La ira añade más peso a la carga de estrés que ya sentimos en nuestra vida. Afecta al corazón y la digestión, y aumenta la tensión muscular general. Se ha demostrado que la gente enfadada tiene una tasa de mortalidad más alta.
La ira afecta nuestras relaciones personales porque los intercambios hostiles dejan cicatrices. Los seres queridos se vuelven desconfiados y más cerrados. Los compañeros de trabajo a menudo se retiran, cotillean y contraatacan.
Pero el precio más alto de la ira lo paga la propia espiritualidad. La ira nos despoja de la sensación de estar en contacto con el universo y pertenecer a él. En lugar de sentirnos unidos y ser comprensivos, nos aliena. En vez de sentir paz y fortaleza interior, nos deja amargados e indefensos.
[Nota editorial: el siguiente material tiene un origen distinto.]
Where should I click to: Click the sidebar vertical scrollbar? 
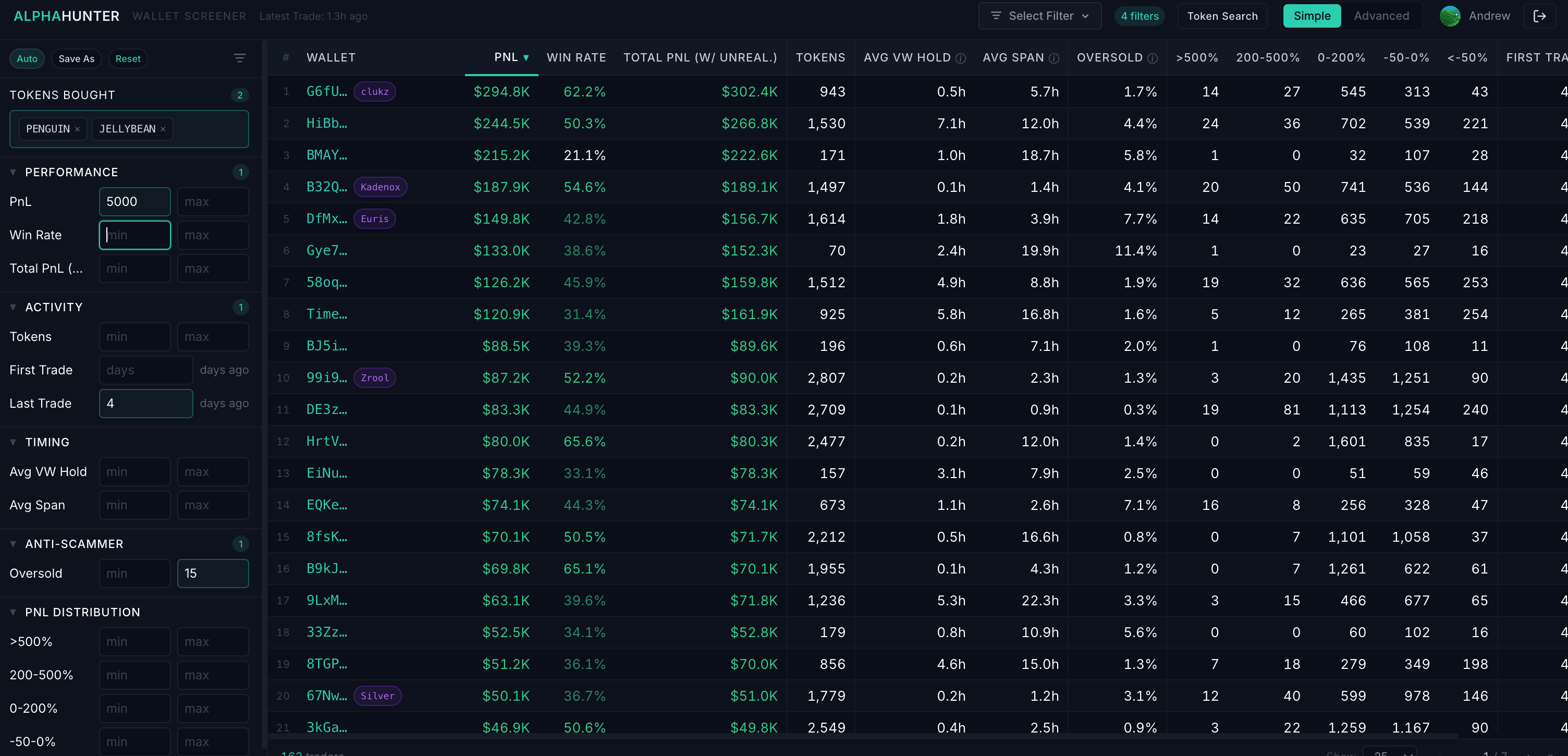(x=264, y=396)
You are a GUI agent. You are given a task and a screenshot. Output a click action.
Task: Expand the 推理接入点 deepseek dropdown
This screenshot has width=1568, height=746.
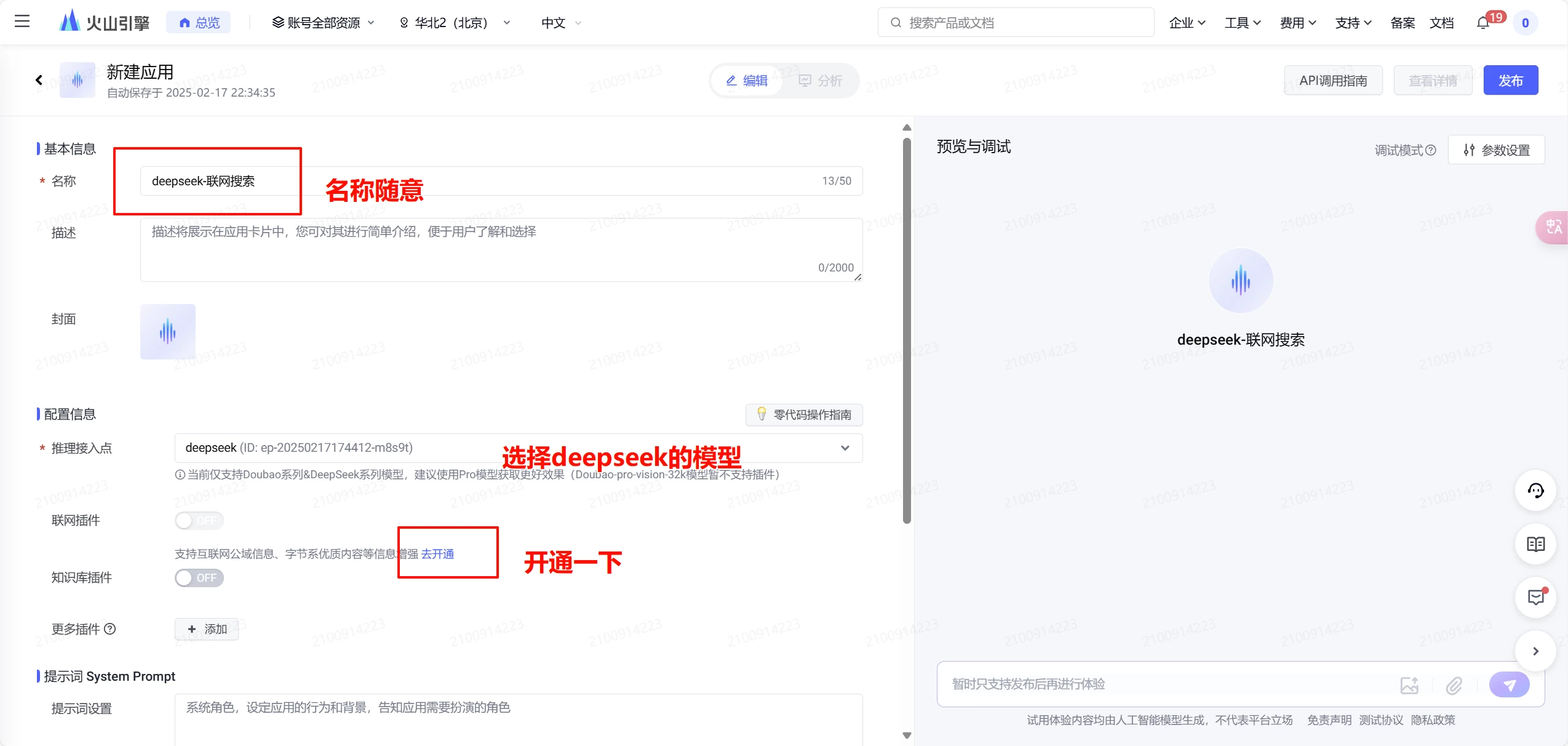pyautogui.click(x=845, y=448)
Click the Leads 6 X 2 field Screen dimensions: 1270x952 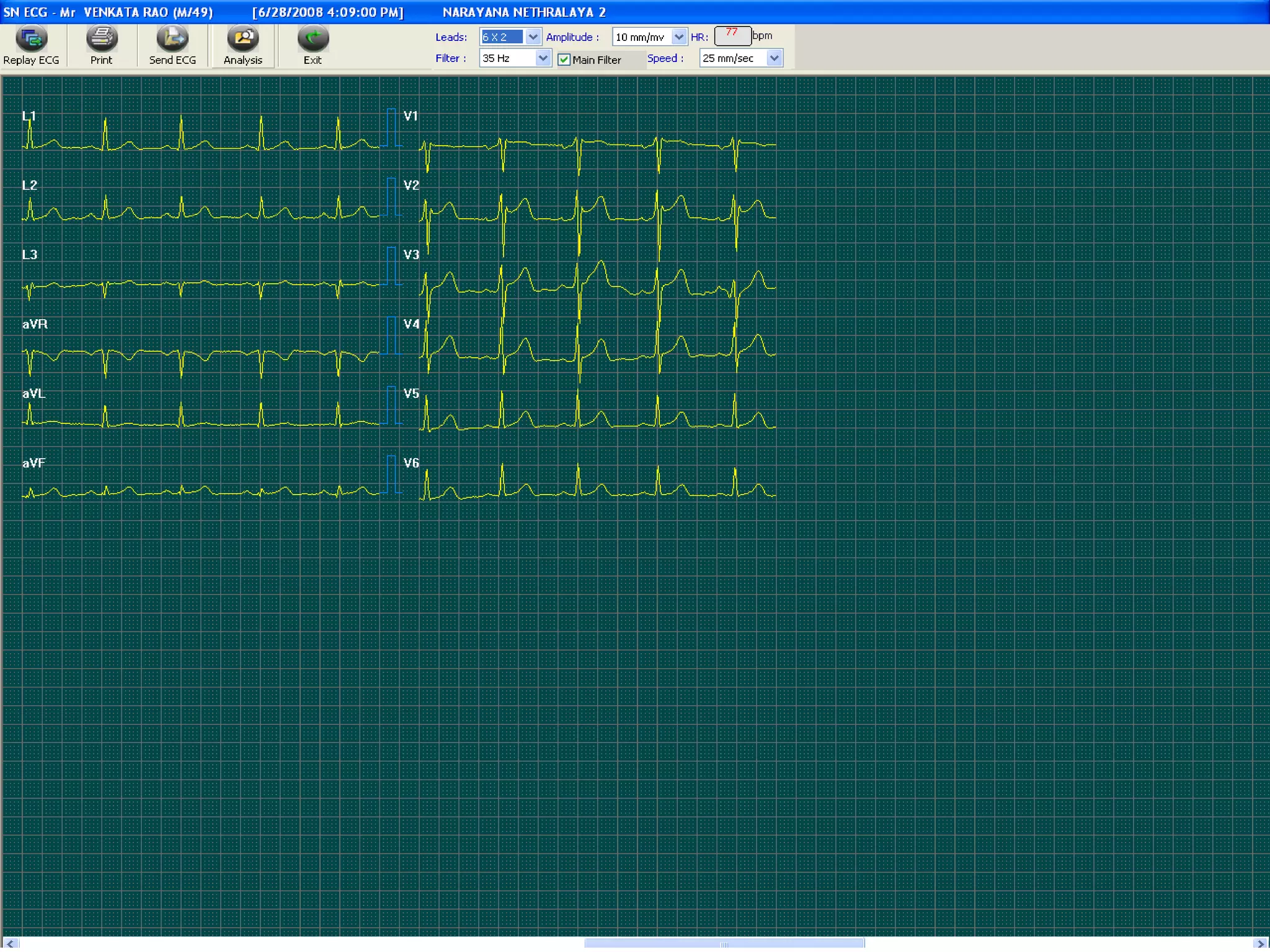pyautogui.click(x=502, y=37)
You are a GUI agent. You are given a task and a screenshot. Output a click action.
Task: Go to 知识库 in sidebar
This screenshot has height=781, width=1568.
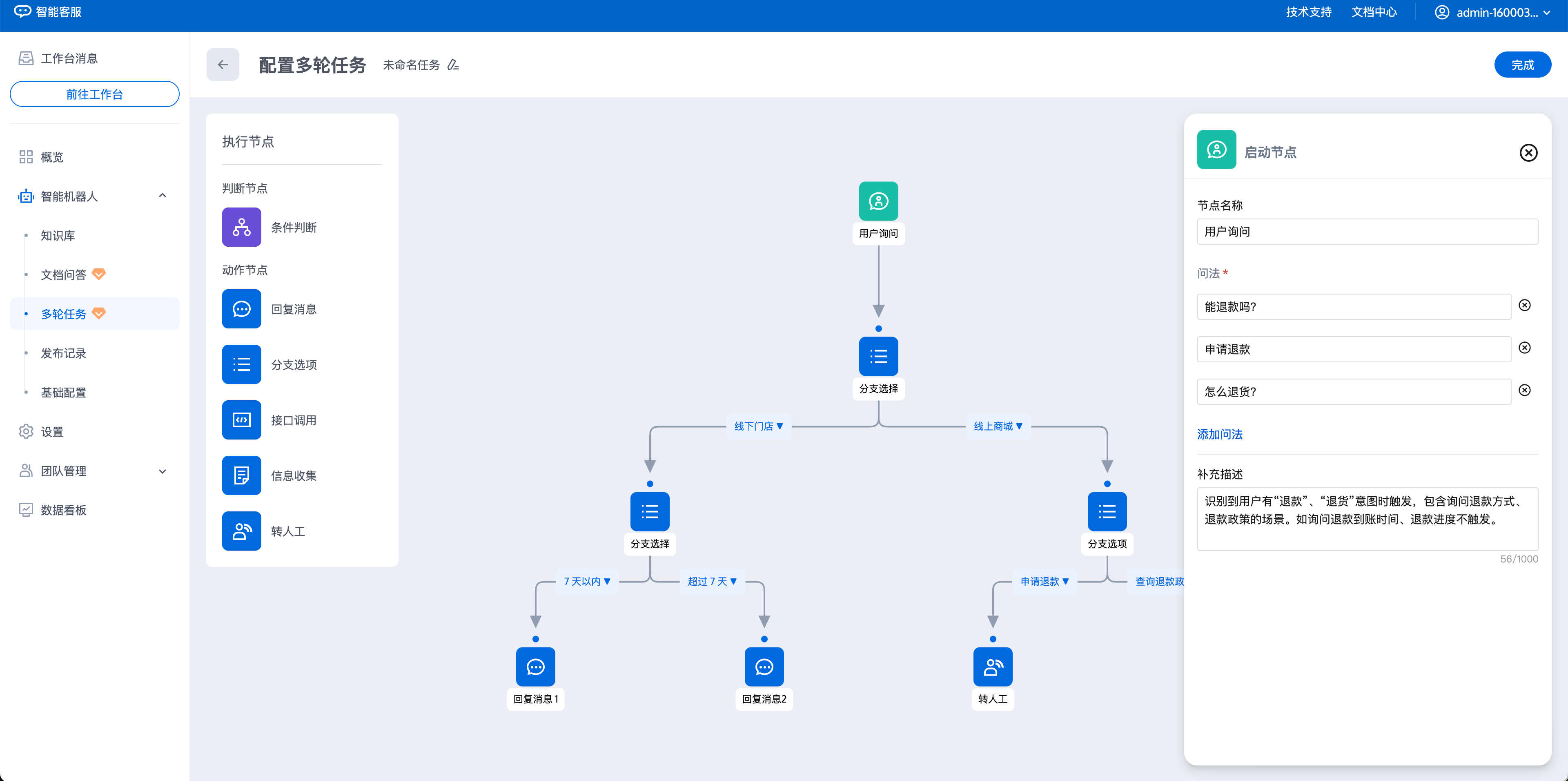pyautogui.click(x=58, y=236)
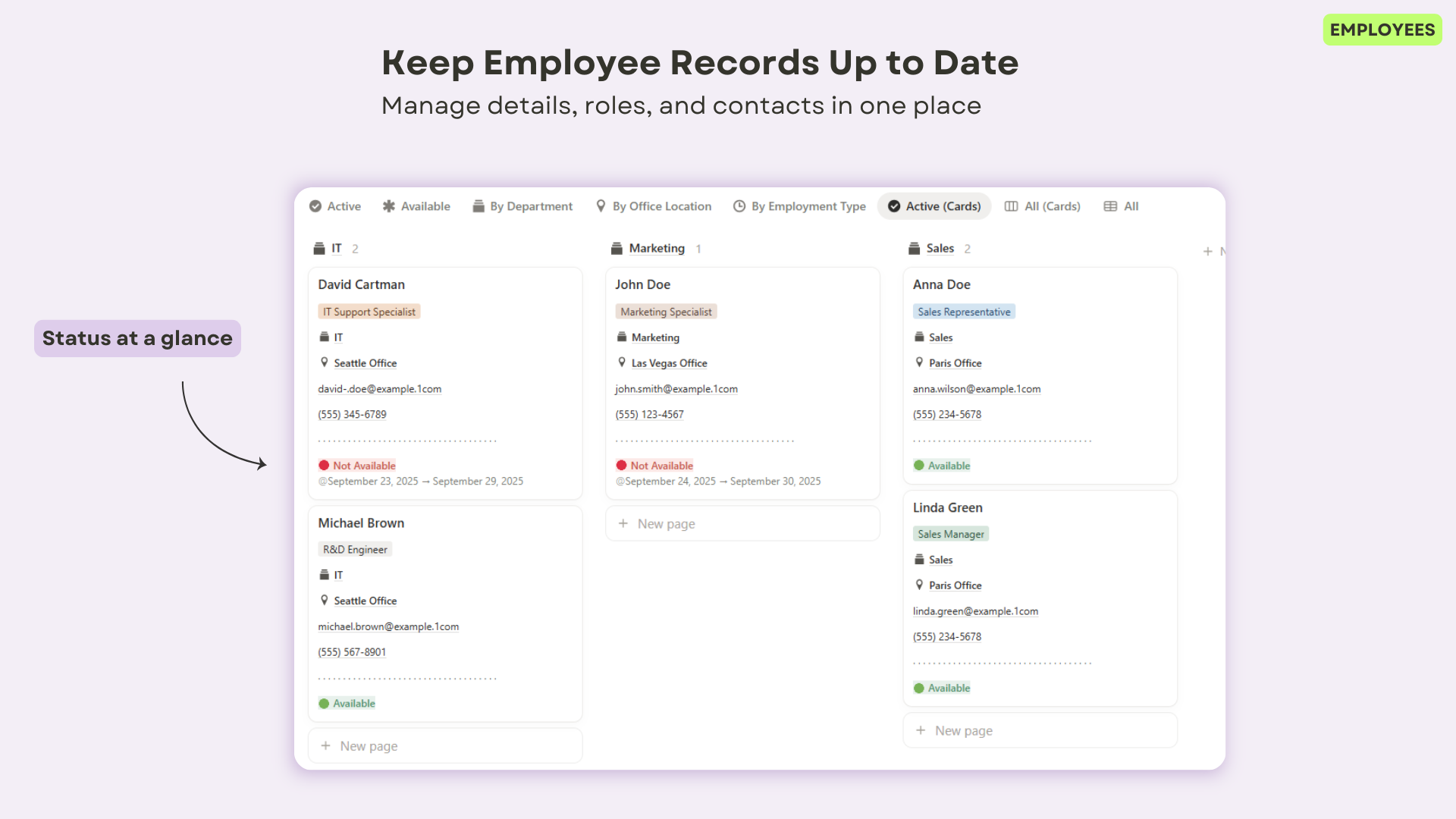The width and height of the screenshot is (1456, 819).
Task: Click the Sales Representative tag on Anna Doe
Action: [964, 312]

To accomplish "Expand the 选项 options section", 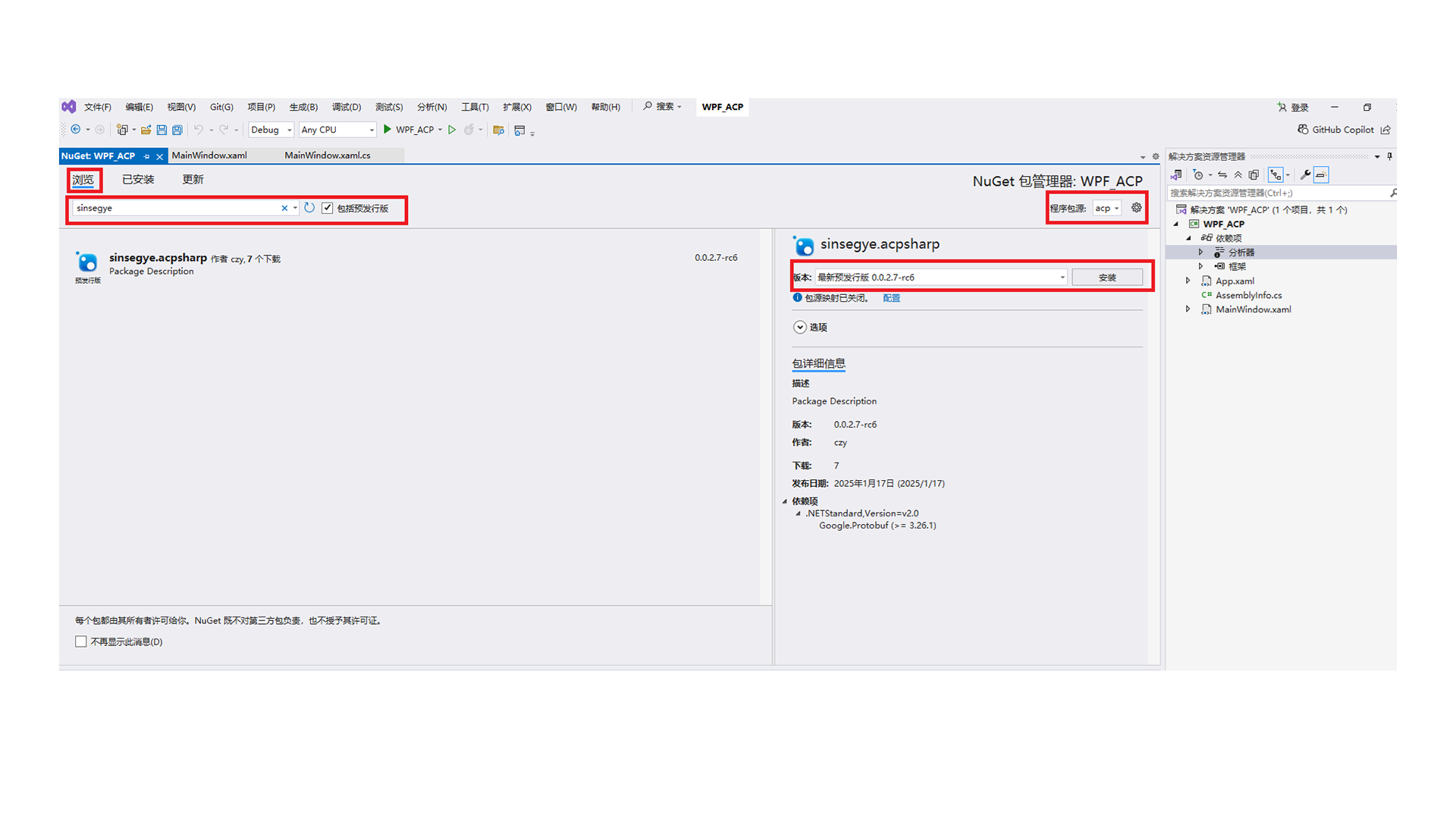I will (800, 328).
El paso más importante para librarnos de la ira es enfrentarnos a los sentimientos de impotencia. La ira tiene que ver con tratar de cambiar a los demás, de intentar que se comporten de otra manera. Cuando la gente sigue haciendo lo que quiere, independientemente de nuestras necesidades o pareceres, nos sentimos profundamente impotentes. Cuanto más tratamos de cambiar a los demás, tanto más se resisten y tanto más inútiles nos sentimos. De esta forma, entramos en una espiral que nos arrastra a niveles cada vez más profundos de alienación.